お盆明け、「もう少し涼しくなったら書き始めよう。」と高を括(くく)っていると、その暑さを保ったまま、8月が終わった。
9月第一月曜日。
私は朝から社長室に籠っていたが、何とも筆が進まず行き詰まり、ちょうどかかってきた電話を口実に外へ飛び出し車を発進させた。

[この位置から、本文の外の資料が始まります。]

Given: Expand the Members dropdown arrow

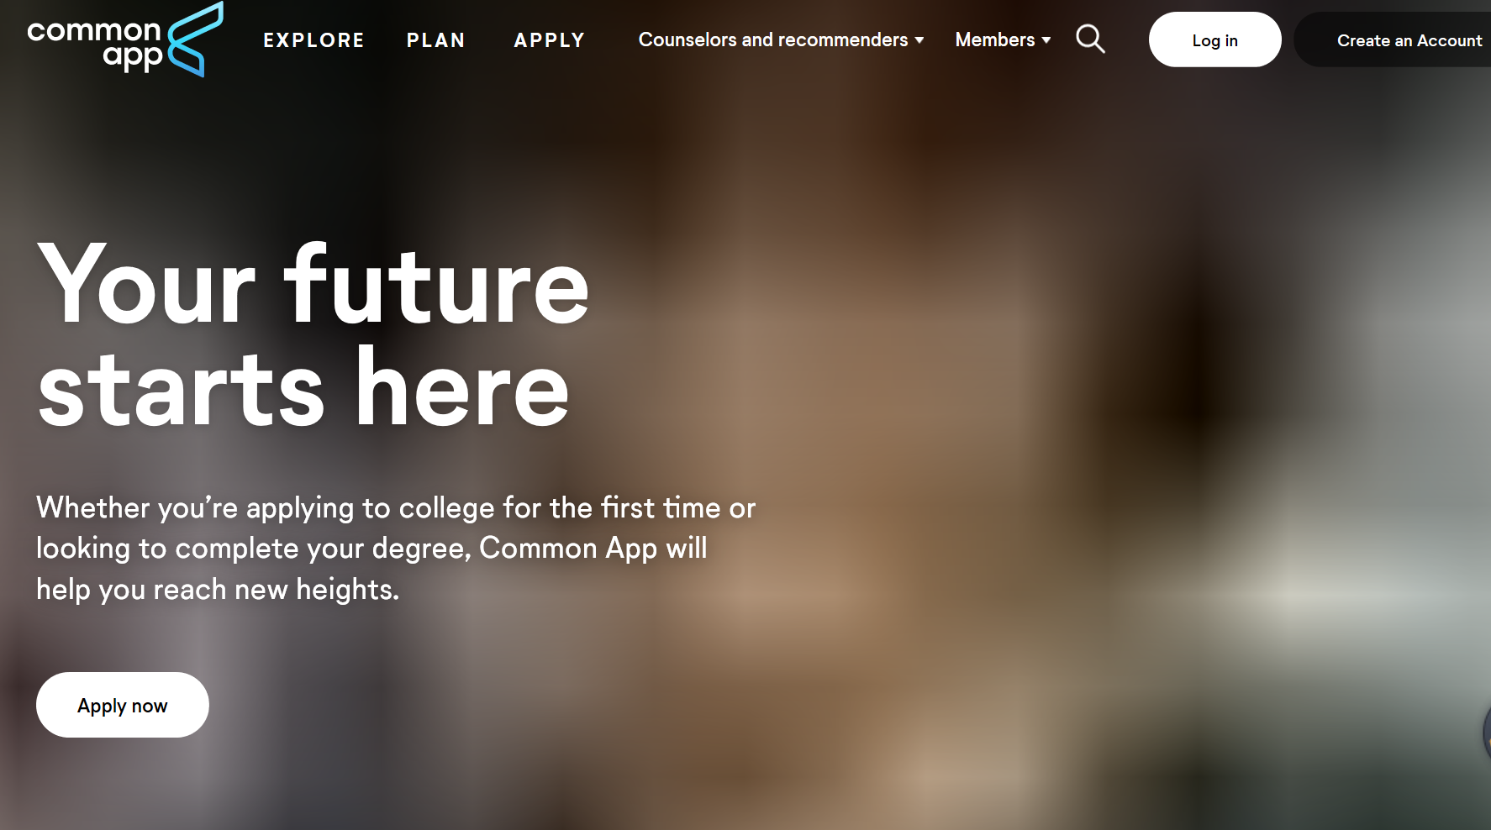Looking at the screenshot, I should [1046, 40].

お昼時だったこともあり、行きつけの『だるま寿司原之郷店』まで足を運んだ。
「暑さでコラムが書けなくて、困りましたよ。」
私は、ちらし寿司を注文し、お茶をすすりながら、カウンター越しのマスターに訴えた。
『それなら、暑くて書けねぇってことを書けばいいんじゃねえの。』
マスターは、いつも良いヒントをくれる。
・・・5年前、『記録的な暑さ』と言われた夏があった。
当時、朝のテレビでは、『今年は、9月いっぱいは夏だと思ってください。』と、気象予報士の男性が、声高に注意を呼びかけていた。
しかし今年は、その上を行く『観測史上最高』である。
北海道の学校には教室にクーラーが設置されていないそうだが、厳しい暑さのため授業にならず、休校を余儀なくされたという。
また、先日一緒にゴルフをした住設メーカーの営業所長が、『私が生まれ育ったのは、埼玉県寄居町ですが、そこはミカンが採れる北限だったんです。』と言っていた。

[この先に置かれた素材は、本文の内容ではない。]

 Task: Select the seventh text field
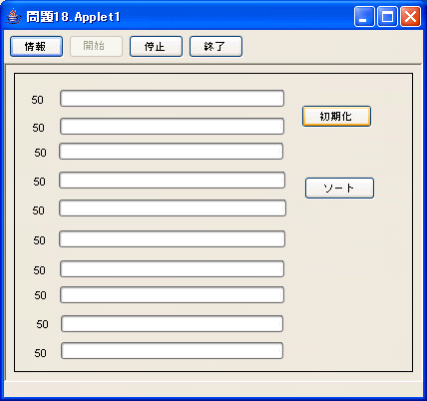coord(172,269)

しかし今は、そこから50キロ北上したわが家の庭に甘いミカンが100個近く実をつける。
そのうち。
朝のテレビからは、『今年は、10月いっぱいは夏だと思ってください。』という声が聞こえ、北海道の家電量販店の棚にクーラーが並び、群馬県産のミカンが市場に出回る日がやってくるかもしれない。
・・・暑くて書けない話のおかげで、マス目が終わりに近づいた。
いずれにしても、この原稿は、真っ先にマスターに届けなければならない。